L'esercito siriano ha messo saldamente sotto controllo il sud della provincia di Idlib dopo un'offensiva durata alcuni giorni. Le truppe governative hanno conquistato circa sessanta città e villaggi dagli insorti.
I ribelli, con il sostegno delle truppe turche, hanno invece ripreso al governo la città di Saraqeb, di grande importanza strategica, secondo quanto riportato da diverse fonti difficili da verificare.
La città di Saraqeb si trova in un incrocio di due strade principali. Una collega le due città più importanti: Damasco e Aleppo, situata a nord. L'altra strada attraversa la Siria da est fino alla costa occidentale sul Mar Mediterraneo.
La Turchia sta cercando con ogni mezzo di fermare l'avanzata siriana nella provincia di Idlib.
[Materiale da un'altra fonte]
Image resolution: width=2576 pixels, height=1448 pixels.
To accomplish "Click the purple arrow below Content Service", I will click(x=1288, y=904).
Tuttavia, Damasco è assicurata dal sostegno della Russia. L'avanzata dell'esercito siriano nella vicina provincia di Idlib continua senza sosta. Sta minacciando di diventare un massacro di prima grandezza. Secondo le Nazioni Unite, quasi un milione di persone sono fuggite dalla regione a causa degli intensi combattimenti. Secondo i resoconti sul campo, le truppe siriane sono avanzate ulteriormente verso sud nella città di Idlib, coperte dagli attacchi aerei russi.
Idlib è praticamente l'ultima porzione di territorio siriano ancora non riconquistata dall'esercito del governo del presidente Assad. Se le sue truppe riuscissero a scacciare i ribelli da Idlib, la rivolta contro il presidente Assad iniziata nel 2014 potrebbe considerarsi praticamente fallita e senza esito. Per molto tempo sembrava che diversi gruppi armati siriani potessero rovesciare il regime del presidente. Ma dopo che la Russia ha fornito sostegno militare ad Assad, i ribelli hanno perso il predominio.
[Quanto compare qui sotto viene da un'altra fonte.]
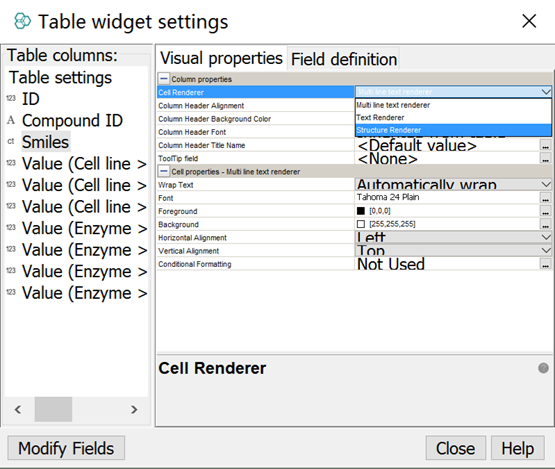The height and width of the screenshot is (469, 555).
Task: Open the Horizontal Alignment dropdown
Action: pos(453,237)
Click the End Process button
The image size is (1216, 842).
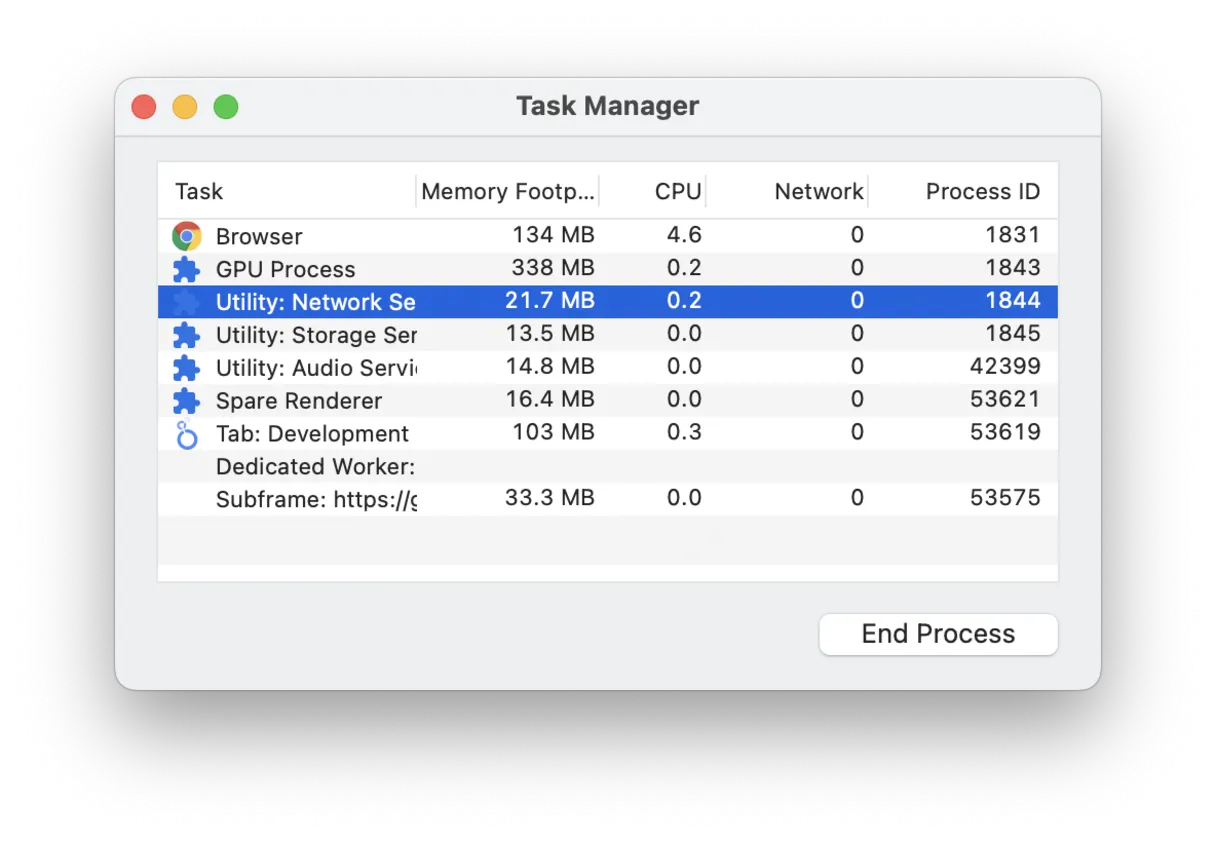click(x=937, y=633)
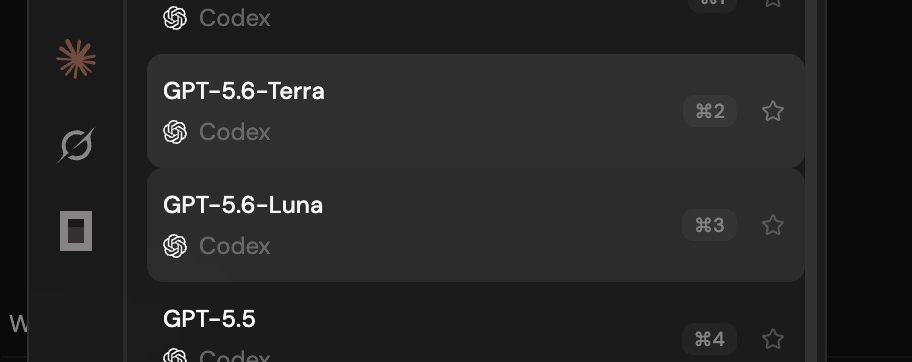This screenshot has width=912, height=362.
Task: Star the GPT-5.5 model
Action: 773,339
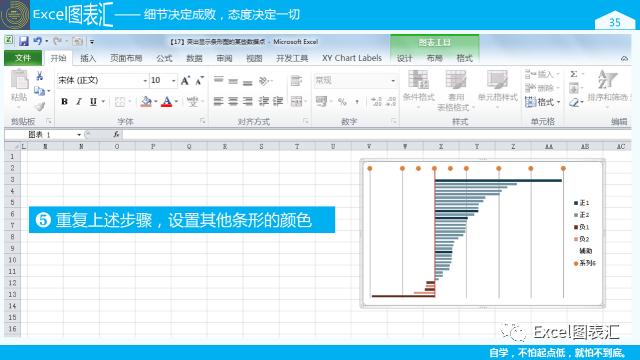Switch to the 插入 ribbon tab
Viewport: 640px width, 360px height.
tap(88, 58)
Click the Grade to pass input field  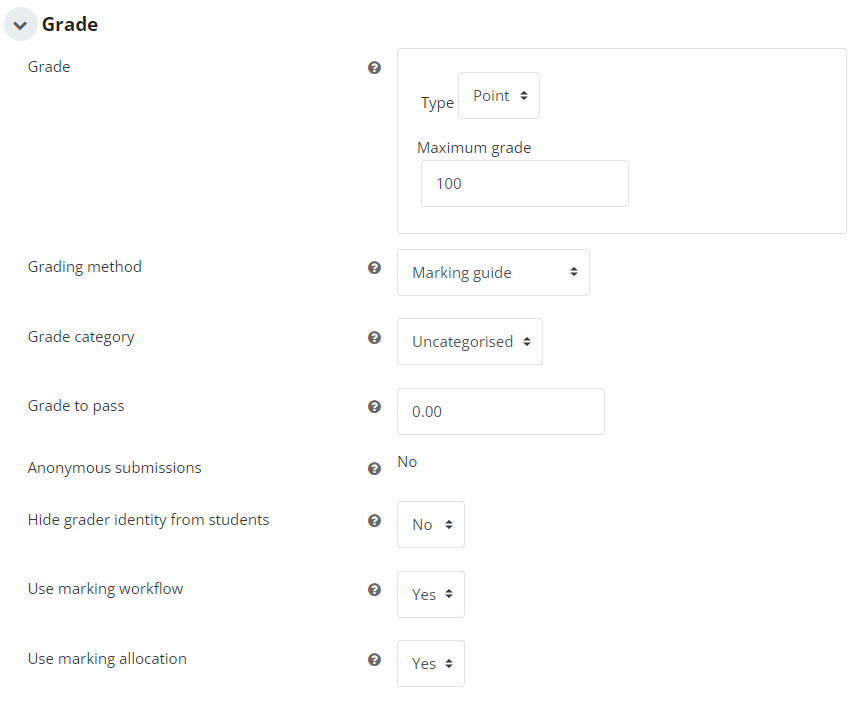click(501, 411)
Nel frattempo, l'Osservatorio Siriano per i Diritti Umani (SOHR) riferisce che l'esercito turco ha istituito quattro nuove postazioni militari nelle aree di Ehsim, Kansafrah, Kansafrah e Al-Bara nella campagna meridionale di Idlib, in mezzo ad una continua avanzata delle forze del regime nella regione. Inoltre, un convoglio militare turco composto da oltre 100 veicoli ha attraversato ieri sera il confine siriano diretto verso l'area di Jabal al-Zawiya.
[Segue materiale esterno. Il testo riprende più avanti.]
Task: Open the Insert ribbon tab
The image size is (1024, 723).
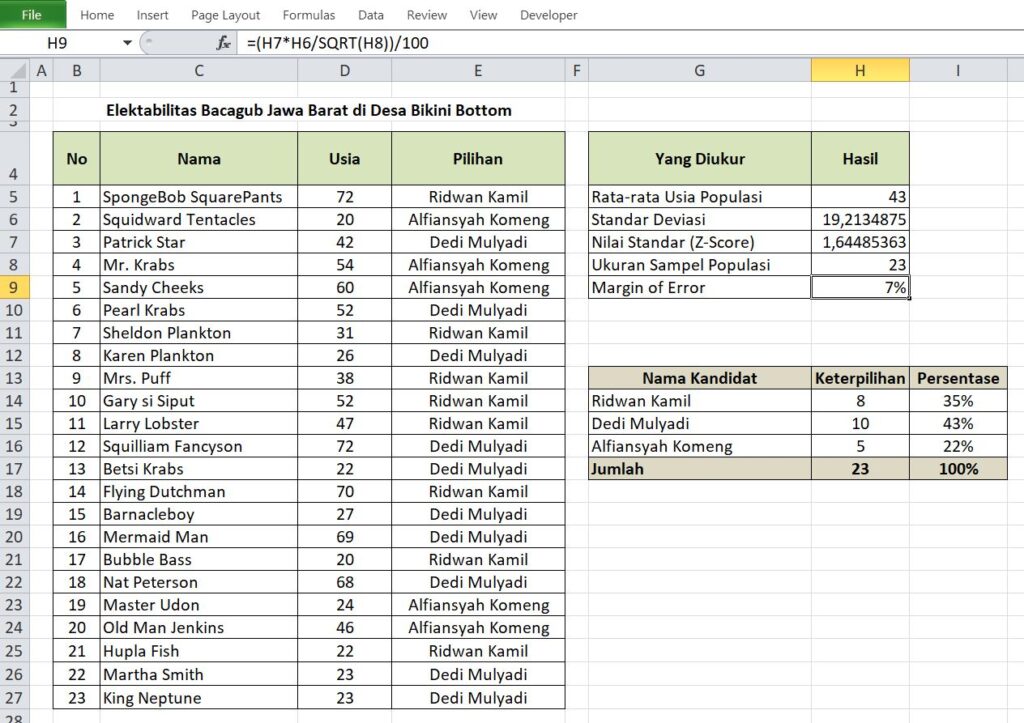Action: coord(152,15)
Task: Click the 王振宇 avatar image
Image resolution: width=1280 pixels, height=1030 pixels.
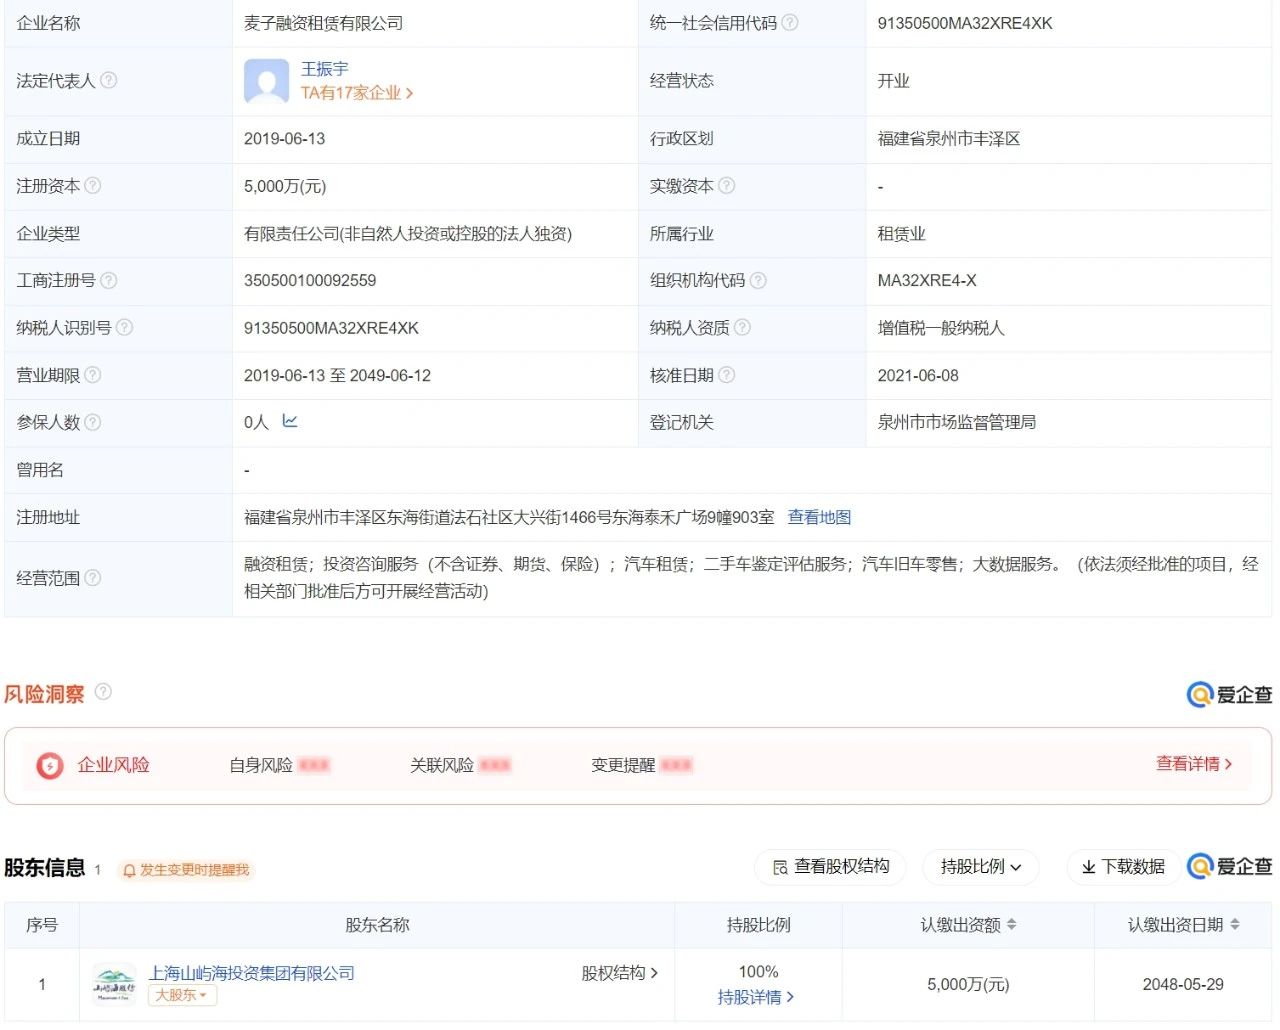Action: (266, 81)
Nel frattempo, Russia e Turchia stanno preparando consultazioni su come de-escalare i combattimenti nella provincia siriana di Idlib, ha dichiarato lunedì il ministro degli Esteri russo Sergei Lavrov.
“Un altro ciclo di consultazioni, che speriamo ci porterà a un accordo su come garantire che questa sia effettivamente una zona di de-escalation e che i terroristi non vi operino, è in fase di preparazione”, ha detto Lavrov durante una conferenza stampa congiunta lunedì.